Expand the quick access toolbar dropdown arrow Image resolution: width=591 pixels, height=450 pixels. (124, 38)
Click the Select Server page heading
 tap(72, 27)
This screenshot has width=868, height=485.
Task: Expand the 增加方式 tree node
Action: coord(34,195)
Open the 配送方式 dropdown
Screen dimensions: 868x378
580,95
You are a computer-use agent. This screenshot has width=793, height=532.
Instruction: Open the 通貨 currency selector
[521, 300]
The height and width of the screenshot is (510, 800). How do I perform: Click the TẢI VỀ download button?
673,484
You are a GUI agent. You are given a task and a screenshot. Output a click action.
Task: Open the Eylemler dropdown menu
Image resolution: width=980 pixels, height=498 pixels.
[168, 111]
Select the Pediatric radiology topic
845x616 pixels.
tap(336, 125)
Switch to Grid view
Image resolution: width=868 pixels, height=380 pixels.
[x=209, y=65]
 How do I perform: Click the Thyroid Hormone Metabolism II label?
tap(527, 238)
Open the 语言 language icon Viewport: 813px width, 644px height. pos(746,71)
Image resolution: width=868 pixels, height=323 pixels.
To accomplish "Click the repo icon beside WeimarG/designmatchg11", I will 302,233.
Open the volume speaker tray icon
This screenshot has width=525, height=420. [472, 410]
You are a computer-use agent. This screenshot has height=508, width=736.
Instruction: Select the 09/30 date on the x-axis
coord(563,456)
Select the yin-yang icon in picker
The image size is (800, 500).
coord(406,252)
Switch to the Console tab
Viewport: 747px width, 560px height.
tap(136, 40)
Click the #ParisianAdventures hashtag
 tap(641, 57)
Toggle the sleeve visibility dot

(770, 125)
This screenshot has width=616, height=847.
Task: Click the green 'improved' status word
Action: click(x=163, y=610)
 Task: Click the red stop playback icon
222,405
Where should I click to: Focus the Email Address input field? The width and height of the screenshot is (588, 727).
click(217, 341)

#### HOW TO COMPLETE THIS TASK
Return only those lines of the records that contain the string "agent".

#### OUTPUT OF THE TASK
You are a computer-use agent. This screenshot has width=793, height=532.
You are a GUI agent. You are given a task and a screenshot. Output a click action.
You are a computer-use agent. This screenshot has height=508, width=736.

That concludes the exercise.